Iranian Society of Gynecology Oncology


1 Department of Obstetrics and Gynecology, Infertility fellowship, Clinical Research Development Unit, Kowsar Hospital, Qazvin University of Medical Sciences, Qazvin, Iran.

2 Department of Obstetrics and Gynecology, Oncology fellowship, Clinical Research Development Unit, Kowsar Hospital, Qazvin University of Medical Sciences, Qazvin, Iran.

3 Department of Obstetrics and Gynecology, Clinical Research Development Unit, Kowsar Hospital, Qazvin University of Medical Sciences, Qazvin, Iran.

4 General Practitioner, Clinical Research Development Unit, Kowsar Hospital, Qazvin University of Medical Sciences, Qazvin, Iran.

5 Medical student, Clinical Research Development Unit, Kowsar Hospital, Qazvin University of Medical Sciences, Qazvin, Iran.
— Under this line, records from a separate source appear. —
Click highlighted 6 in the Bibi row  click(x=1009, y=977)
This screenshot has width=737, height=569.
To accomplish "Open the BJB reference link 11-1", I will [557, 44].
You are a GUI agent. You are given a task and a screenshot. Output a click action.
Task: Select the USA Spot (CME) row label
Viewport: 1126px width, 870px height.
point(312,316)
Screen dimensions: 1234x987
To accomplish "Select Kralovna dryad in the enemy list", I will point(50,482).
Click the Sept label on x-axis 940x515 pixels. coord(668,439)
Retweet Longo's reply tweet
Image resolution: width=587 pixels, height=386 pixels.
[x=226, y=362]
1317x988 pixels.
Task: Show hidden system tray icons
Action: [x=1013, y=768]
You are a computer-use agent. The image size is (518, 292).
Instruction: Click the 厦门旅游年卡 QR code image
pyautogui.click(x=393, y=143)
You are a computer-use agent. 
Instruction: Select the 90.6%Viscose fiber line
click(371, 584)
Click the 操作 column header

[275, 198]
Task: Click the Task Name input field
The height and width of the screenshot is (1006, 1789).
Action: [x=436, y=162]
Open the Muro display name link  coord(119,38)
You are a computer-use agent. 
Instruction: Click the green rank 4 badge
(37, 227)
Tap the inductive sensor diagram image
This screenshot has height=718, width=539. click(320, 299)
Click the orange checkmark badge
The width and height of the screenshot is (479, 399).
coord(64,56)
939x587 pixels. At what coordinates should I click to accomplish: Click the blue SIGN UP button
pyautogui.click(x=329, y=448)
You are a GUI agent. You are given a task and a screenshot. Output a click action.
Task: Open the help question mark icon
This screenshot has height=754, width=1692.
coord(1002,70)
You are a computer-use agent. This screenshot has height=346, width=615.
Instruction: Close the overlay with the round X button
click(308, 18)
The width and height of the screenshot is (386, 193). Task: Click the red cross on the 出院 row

Background & Objective: The importance of Pap smear in cervical cancer screening is clear. However, yet no organized program has been developed in Iran to screen cervical cancer. Due to the obvious difference in prevalence of cervical cancer in Iran compared to global statistics, it is necessary to further investigate this issue. As pop smear is the most important factor to decrease the mortality and morbidity of cervical cancer in developed countries, it is important to study the results of abnormal Pap smears and the quality of the report in our region.
 Materials & Methods: This study was designed retrospectively with reference to the results of Pap smears performed during 3 years from 2016 in the Kosar hospital. The method of collecting samples was census. The results of Pap smears were extracted from the Hospital and 15208 pap smear results were analyzed.
Results: From the 15208 women, 15150 had normal cytology results (99.62%) and 58 women had abnormal cytology (0.38%). The frequency of abnormal cytology was 0.246% (n=37) for atypical squamous cell of undetermined significance (ASCUS), 0.08% (n=12) for low-grade squamous intraepithelial lesion (LSIL), 0.006% (n=1)for ASC cannot exclude high-grade intraepithelial lesion (ASC-H), 0.046% (n=7) for high-grade squamous intraepithelial lesion(HSIL), 0.006 (n=1)for atypical glandular cells (AGC), and 0% (n=0) for invasive cancer. No SCC was found in this study. Conclusion: The prevalence of all abnormal results was much lower than other studies; However, in terms of prevalence of abnormalities, the ranking was similar to other studies.In order to obtain more accurate results, it is recommended to study other epidemiological regions.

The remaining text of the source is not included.